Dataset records
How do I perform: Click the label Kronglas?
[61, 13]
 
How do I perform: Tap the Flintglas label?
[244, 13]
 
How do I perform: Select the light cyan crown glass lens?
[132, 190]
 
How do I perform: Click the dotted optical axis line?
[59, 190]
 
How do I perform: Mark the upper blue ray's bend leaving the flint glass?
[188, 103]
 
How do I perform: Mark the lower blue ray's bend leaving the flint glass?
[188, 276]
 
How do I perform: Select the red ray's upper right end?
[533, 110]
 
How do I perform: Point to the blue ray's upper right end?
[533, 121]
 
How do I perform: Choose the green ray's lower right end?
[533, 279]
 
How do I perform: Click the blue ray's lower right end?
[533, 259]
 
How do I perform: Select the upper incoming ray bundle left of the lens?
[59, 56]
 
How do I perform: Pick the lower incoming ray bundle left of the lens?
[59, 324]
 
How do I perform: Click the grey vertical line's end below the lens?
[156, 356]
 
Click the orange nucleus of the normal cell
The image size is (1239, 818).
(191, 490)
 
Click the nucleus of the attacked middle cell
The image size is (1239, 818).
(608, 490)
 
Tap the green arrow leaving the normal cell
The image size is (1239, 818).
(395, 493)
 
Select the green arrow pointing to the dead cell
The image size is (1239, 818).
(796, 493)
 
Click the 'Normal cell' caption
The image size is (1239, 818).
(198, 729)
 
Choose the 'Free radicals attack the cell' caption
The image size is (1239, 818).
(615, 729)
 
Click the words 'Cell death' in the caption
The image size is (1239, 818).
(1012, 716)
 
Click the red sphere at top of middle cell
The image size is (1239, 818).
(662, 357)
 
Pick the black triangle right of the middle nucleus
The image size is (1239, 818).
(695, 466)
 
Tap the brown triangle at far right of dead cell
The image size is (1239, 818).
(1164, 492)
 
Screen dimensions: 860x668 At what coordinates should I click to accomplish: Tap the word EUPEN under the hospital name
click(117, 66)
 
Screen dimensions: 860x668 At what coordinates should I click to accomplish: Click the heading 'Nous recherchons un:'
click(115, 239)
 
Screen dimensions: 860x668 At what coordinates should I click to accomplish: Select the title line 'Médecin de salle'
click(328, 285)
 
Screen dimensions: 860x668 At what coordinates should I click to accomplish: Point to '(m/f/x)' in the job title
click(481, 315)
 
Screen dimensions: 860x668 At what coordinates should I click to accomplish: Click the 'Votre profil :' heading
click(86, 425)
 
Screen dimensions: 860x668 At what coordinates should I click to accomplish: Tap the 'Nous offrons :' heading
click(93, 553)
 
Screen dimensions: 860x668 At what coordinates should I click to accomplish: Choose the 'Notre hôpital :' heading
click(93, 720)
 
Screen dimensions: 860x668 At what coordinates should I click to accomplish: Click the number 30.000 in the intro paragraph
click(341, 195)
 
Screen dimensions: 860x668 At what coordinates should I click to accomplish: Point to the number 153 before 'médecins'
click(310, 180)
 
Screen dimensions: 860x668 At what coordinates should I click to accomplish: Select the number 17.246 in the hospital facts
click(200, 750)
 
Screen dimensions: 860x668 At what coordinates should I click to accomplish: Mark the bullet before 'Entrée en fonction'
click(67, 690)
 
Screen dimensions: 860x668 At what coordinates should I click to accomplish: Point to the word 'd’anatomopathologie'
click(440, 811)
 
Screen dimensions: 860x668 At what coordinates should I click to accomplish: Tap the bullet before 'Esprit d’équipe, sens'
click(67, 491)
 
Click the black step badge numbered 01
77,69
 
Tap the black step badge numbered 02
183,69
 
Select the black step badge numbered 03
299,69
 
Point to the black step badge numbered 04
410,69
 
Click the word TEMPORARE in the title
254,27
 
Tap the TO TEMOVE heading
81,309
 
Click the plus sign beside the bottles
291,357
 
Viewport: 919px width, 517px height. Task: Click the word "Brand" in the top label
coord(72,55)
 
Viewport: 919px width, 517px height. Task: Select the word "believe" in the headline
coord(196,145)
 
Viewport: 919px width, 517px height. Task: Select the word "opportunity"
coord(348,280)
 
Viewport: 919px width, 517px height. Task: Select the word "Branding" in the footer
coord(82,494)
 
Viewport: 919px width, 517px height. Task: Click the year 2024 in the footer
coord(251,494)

- _Problem to work on_:
Convert the records starting at the line that contains "Select the green" and ending at the line that contains "click(93, 720)" into a Markdown table with the columns Row and Line. Put one numbered line in each row and omit blank lines.

- _The response_:
| Row | Line |
|---|---|
| 1 | Select the green arrow pointing to the dead cell |
| 2 | The image size is (1239, 818). |
| 3 | (796, 493) |
| 4 | Click the 'Normal cell' caption |
| 5 | The image size is (1239, 818). |
| 6 | (198, 729) |
| 7 | Choose the 'Free radicals attack the cell' caption |
| 8 | The image size is (1239, 818). |
| 9 | (615, 729) |
| 10 | Click the words 'Cell death' in the caption |
| 11 | The image size is (1239, 818). |
| 12 | (1012, 716) |
| 13 | Click the red sphere at top of middle cell |
| 14 | The image size is (1239, 818). |
| 15 | (662, 357) |
| 16 | Pick the black triangle right of the middle nucleus |
| 17 | The image size is (1239, 818). |
| 18 | (695, 466) |
| 19 | Tap the brown triangle at far right of dead cell |
| 20 | The image size is (1239, 818). |
| 21 | (1164, 492) |
| 22 | Screen dimensions: 860x668 At what coordinates should I click to accomplish: Tap the word EUPEN under the hospital name |
| 23 | click(117, 66) |
| 24 | Screen dimensions: 860x668 At what coordinates should I click to accomplish: Click the heading 'Nous recherchons un:' |
| 25 | click(115, 239) |
| 26 | Screen dimensions: 860x668 At what coordinates should I click to accomplish: Select the title line 'Médecin de salle' |
| 27 | click(328, 285) |
| 28 | Screen dimensions: 860x668 At what coordinates should I click to accomplish: Point to '(m/f/x)' in the job title |
| 29 | click(481, 315) |
| 30 | Screen dimensions: 860x668 At what coordinates should I click to accomplish: Click the 'Votre profil :' heading |
| 31 | click(86, 425) |
| 32 | Screen dimensions: 860x668 At what coordinates should I click to accomplish: Tap the 'Nous offrons :' heading |
| 33 | click(93, 553) |
| 34 | Screen dimensions: 860x668 At what coordinates should I click to accomplish: Choose the 'Notre hôpital :' heading |
| 35 | click(93, 720) |